Can't display LangChain streaming response in Streamlit (python app framework)

kittipatkampa commented 1 year ago

I'm trying to display the streaming output from ChatGPT api to Streamlit (a python web app framework). The goal is to make it feel like the bot is typing back to us. However, langchain.chat_models.ChatOpenAI does not output a generator that we can use in Streamlit. Is there anyway I can make this effect in Streamlit using LangChain?

This is what I tried with LangChain.

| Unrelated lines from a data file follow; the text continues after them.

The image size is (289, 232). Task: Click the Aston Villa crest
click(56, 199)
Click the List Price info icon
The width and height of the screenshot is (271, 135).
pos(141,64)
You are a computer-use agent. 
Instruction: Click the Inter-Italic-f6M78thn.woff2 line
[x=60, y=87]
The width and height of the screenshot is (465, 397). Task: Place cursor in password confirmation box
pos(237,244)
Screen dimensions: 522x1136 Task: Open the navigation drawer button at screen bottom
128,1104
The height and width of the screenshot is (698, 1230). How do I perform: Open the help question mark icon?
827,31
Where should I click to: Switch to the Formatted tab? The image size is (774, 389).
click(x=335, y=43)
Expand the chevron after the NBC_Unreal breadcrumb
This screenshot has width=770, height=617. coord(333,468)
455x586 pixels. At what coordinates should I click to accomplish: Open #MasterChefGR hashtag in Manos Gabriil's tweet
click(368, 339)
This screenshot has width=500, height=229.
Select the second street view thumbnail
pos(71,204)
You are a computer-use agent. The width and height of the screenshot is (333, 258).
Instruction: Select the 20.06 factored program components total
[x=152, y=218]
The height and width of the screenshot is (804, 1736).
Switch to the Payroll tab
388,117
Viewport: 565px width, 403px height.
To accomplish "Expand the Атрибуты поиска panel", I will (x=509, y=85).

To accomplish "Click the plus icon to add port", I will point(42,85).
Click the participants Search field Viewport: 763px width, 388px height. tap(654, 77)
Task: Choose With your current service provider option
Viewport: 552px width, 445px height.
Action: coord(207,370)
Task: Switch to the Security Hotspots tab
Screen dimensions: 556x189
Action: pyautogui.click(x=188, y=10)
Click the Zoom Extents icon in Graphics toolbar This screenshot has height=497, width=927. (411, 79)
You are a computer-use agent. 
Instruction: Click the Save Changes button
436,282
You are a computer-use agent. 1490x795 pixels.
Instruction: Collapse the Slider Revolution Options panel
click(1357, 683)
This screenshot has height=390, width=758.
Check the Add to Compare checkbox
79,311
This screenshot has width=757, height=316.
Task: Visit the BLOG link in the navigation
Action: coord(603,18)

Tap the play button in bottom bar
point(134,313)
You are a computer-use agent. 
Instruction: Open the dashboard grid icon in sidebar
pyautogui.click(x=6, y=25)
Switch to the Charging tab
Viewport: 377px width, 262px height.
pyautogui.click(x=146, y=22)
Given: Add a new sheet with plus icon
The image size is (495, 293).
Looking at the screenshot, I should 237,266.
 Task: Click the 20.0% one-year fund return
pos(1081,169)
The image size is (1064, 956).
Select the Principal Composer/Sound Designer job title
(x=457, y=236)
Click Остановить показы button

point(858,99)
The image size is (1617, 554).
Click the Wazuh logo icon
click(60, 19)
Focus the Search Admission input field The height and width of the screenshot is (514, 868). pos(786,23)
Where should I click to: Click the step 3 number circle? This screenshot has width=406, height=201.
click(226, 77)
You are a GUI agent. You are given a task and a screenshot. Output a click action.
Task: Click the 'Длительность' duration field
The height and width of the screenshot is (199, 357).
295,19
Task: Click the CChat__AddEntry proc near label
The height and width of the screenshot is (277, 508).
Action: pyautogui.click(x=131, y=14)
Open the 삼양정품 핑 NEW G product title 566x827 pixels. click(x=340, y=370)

The command llm_ChatOpenAI(messages) in the code snippet below does streaming effect in the background and python console, but not in Streamlit UI.

import streamlit as st
from langchain.chat_models import ChatOpenAI
from langchain.callbacks.base import CallbackManager
from langchain.callbacks.streaming_stdout import StreamingStdOutCallbackHandler
from langchain.schema import HumanMessage

OPENAI_API_KEY = 'XXX'
model_name = "gpt-4-0314"
user_text = "Tell me about Seattle in 10 words."

llm_ChatOpenAI = ChatOpenAI(
    streaming=True, 
    verbose=True,
    temperature=0.0,
    model=model_name,
    openai_api_key=OPENAI_API_KEY,
    callback_manager=CallbackManager([StreamingStdOutCallbackHandler()]), 
    )

messages = [
    HumanMessage(content=user_text)
]

# [Doesn't work] Looping over the response for "streaming effect"
for resp in llm_ChatOpenAI(messages):
    st.write(resp)

Since the code above does not work, I have to use the plain vanilla openai, which is a generator, without LangChain wrapper. The code below will display streaming effect with Streamlit:

import openai
openai.api_key = OPENAI_API_KEY
llm_direct = openai.ChatCompletion.create(
            model=model_name, 
            messages=[{"role": "user", "content": user_text}],
            temperature=0.0,
            max_tokens=50,
            stream = True,
        )

tokens = []
# Works well -- Looping over the response for "streaming effect"
for resp in llm_direct:
    if resp.get("choices") and resp["choices"][0].get("delta") and resp["choices"][0]["delta"].get("content"):
        tokens.append( resp["choices"][0]["delta"]["content"] )
        result = "".join(tokens)
        st.write(result)

I attached the streamlit code that you can run and experiment below:

save the file below as main.py
install dependencies pip install openai streamlit
run the code using streamlit run main.py
```
# main.py
```

OPENAI_API_KEY = 'YOUR API KEY' user_text = "Tell me about Seattle in 10 words."

def render(): import streamlit as st st.set_page_config(layout="wide") st.write("Welcome to GPT Applications!")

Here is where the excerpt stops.